Qu'on le veuille ou non, les riverains immémoriaux de la Méditerranée demeurent, dans leurs agissements et dans leurs quêtes, aussi éloignés soient-ils de ces tâches d'honneur, un peu vignerons ou pécheurs, un peu laboureurs-ménagers ou jardiniers, mais plus encore des bergers, ou alors tous ces hommes à la fois logés dans leurs veines au plus reculé de leur esprit qui en a reçu l'empreinte, et en qui ils se reconnaissent et se retrouvent aussi sûrement que dans de communes archives. Leurs ancêtres, avant de pousser la petite charrue et d'avoir élevé les terrasses le long des pentes de leurs «  montagnettes « , pour remonter et retenir le sol, poussèrent devant eux les cohortes entoisonnées du menu bétail. Avant d'avoir été des agricul­teurs, ils furent des meneurs d'ouailles. Ce fut là leur noblesse, et ceux qui en sont de nos jours les héritiers, qu'ils soient nourris de la Bible, d'Homère, de Virgile ou de Mistral, savent bien que les retentissements suscités en eux par ces noms sont ceux de musiques pastorales, d'épopées bergères qui sont loin d'avoir épuisé leurs injonctions et leurs vertus, celles d'une spiritualité bien déterminée dont le rayonnement est allé loin dans les consciences. Rien de ce qui constitue les Psaumes, l'Odyssée et l'Illiade, les Bucoliques et les Géorgiques, Mireille et Calendal n'a perdu de ses incantations premières, Si on replace ces grands livres dans leur milieu actuel, parmi le relief des côtes bleues où se sont déroulés les drames qu'ils nous ont livrés. 

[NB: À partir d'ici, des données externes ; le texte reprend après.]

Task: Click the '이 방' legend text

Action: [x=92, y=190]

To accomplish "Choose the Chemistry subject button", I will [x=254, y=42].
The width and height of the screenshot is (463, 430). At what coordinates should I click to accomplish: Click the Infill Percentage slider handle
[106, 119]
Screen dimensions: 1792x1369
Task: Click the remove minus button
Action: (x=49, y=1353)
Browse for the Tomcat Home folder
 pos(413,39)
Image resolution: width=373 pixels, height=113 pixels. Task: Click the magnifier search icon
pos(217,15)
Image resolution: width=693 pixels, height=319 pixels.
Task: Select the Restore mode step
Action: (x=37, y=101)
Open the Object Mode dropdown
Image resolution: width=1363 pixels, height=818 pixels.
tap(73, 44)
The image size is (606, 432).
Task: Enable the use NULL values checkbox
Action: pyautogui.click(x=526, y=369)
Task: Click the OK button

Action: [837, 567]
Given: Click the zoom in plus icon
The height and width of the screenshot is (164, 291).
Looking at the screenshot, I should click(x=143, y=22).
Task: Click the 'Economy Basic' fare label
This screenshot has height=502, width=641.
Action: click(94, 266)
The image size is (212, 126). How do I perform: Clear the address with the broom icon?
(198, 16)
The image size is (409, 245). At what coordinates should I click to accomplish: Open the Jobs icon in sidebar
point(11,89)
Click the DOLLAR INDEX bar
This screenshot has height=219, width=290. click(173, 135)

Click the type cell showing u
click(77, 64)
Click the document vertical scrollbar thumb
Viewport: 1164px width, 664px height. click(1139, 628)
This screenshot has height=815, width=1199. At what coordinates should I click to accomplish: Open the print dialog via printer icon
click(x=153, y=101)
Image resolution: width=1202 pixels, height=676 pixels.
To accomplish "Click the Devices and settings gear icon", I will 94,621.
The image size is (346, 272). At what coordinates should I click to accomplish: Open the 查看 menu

Les collines brûlées, les pinèdes, les pierrailles dans les immenses espaces de la solitude et de l'aridité, la maigreur aristocratique des terres à céréales et à fruits d'où fusent, en se tordant, les oliviers et les cyprès qui leur ont servi de cadre, sont toujours là et, par-dessus, comme autrefois, la combustion de la lumière, la cuisson de la céramique du ciel font éclater leur feu et leur azur. Dans ces paysages qu'emplissent les travaux des hommes, selon l'ordre qui leur est imparti, se poursuit toujours la circulation des troupeaux, qui se dé­placent de bas en haut et de haut en bas, de leurs quartiers d'été à leurs quartiers d'hiver, avec une régularité qui emprunte ses balancements aux forces mêmes de la nature sans jamais avoir cessé de se faufiler à travers les vallées pour re­joindre les pacages des sommets ou de s'égailler dans les plaines avec, en tête et en queue, les pâtres.

C'est que la brebis a trouvé là son fief d'élection et que celui-ci est voué par sa vocation géographique, dans ses plaines maritimes et son arrière-pays montagneux qui le complète, à ces allées et venues. Nulle part ailleurs sur le globe, celles-ci n'ont pu tenir la même place et jouer le même rôle.

Le maquis, la garrigue, la lande, l'erme, toutes les régions dotées de ressources parcimonieuses, plaisent à la brebis. Et ce n'est pas pour rien que le pecunia romain, la richesse, découlait de pecus, le troupeau, et que celui-ci fut pendant des siècles la seule aisance des peuples qui se sont développés entre la Méditerranée et ses proches montagnes.

Cette persistance, jusqu'à nos jours, de la valeur attachée à la brebis comme dans les sociétés primitives, où elle ne représentait pas seulement le bien suprême mais une satisfaction de l'esprit, demeure plus vivace dans ce sud de l'Occident. On y dit encore que l'apere ou l'avé, l'avoir, c'est étymo­logiquement le troupeau, que ce dernier a les pieds en or et que partout où il les pose la terre devient de l'or, ou bien que quiconque quitte 14e mouton, quitte la raison quau se lèvo dou moutoun, se lèvo de la resoun. Et il est encore en usage en Grèce, lorsqu'on creuse les fondations d'une maison, d'égorger un agneau dont le sang sert à asperger la première pierre posée, afin d'assurer la solidité de toute la construction, ce qui rappelle qu'au temps de Rome, avant de placer une borne pour délimiter une propriété, on immolait un bélier et on en versait le sang dans le trou préparé pour recevoir la pierre...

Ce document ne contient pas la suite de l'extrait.